It is a tax on deposits. You only have to pay if you have deposits. Basically, it means the saver has to pay to store value as currency. On the other hand, they also have to pay if they want to store other valueables, such as gold or the most ancient store of value of all, grain.

I don't think a negative real interest rate is inherantly unfair, any more than it was unfair to have 10% of grain go to waste 3000 years ago when storing for a bad year.

If you had 7 good years, and expect 7 bad years, the utility of the stored grain may be way higher in the bad years than the good years, even when accounting for the waste. The same goes for cash.

The same can be true with cash.

To demand that cash maintains its purchasing power, is the same as ancient farmers demanding to purchase grain from their neighbour (who did save) in a bad year as they themselves got paid for their grain during the good years.

In periods of growth, we may start to think that positive time preference is natural. But the fact is that throughout most of human history, we would switch to negative time preference in good times, since we expected bad times to come back. During good times, humans would store grain, dry meat, fish and fruit, build housing, tools or boats, all of which were investments into goods that were likely to gradually perish over time.

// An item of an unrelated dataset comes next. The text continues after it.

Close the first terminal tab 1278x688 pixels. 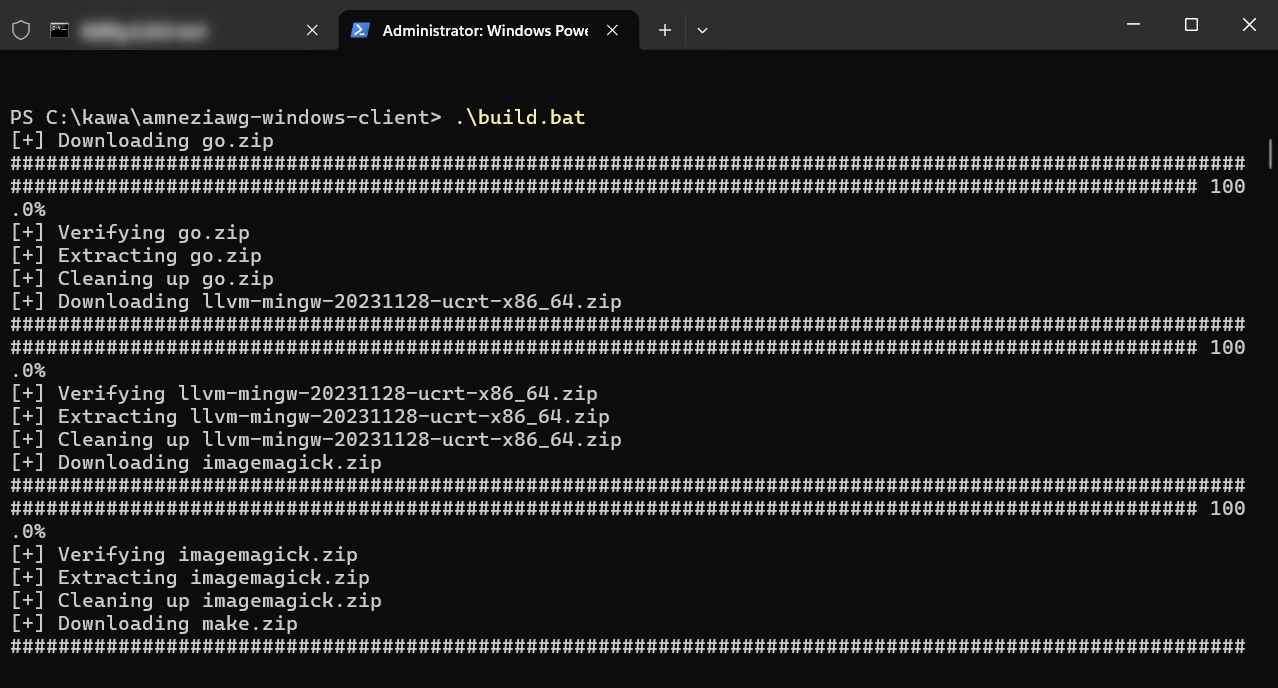(311, 30)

Even after people started to use coins, this was true. If you produced a surplus during one year, you could trade it for cold coin instead of storing it. But not only was there a risk that the coins would be stolen or otherwise vanish, it was also highly likely that at the time where you needed to spend that goal, prices would be higher.

One has to consider that the storage capacity of the economy isn't infinite. Charging money for storing something is a very straightforward business model. When your economy is growing the storage capacity appears endless as no storage is actually needed, you can just produce the good in the future with your expanded production capacity. Once the economy stops growing for even a single year, then you will effectively hit the storage capacity of the economy and must pay to store additional goods that are intended to be consumed in the future.
Negative interest rates mean more than your units of currency going down in purchasing power.

It also means them going down in number (a bank CHARGES you for the costs incurred holding your money).

No, interest rates are quoted nominally -- i.e. they are independent of inflation.

If you purchase a negative interest rate instrument and experience inflation, you will lose real value to both.

If there is a negative interest rate of 4% on cash, then the easiest way to avoid it would be to lend out your money at 0%. Since there is no growth dependence and excessive savings do not grow automatically anymore there is no need for inflation and the central bank can do price level targeting instead.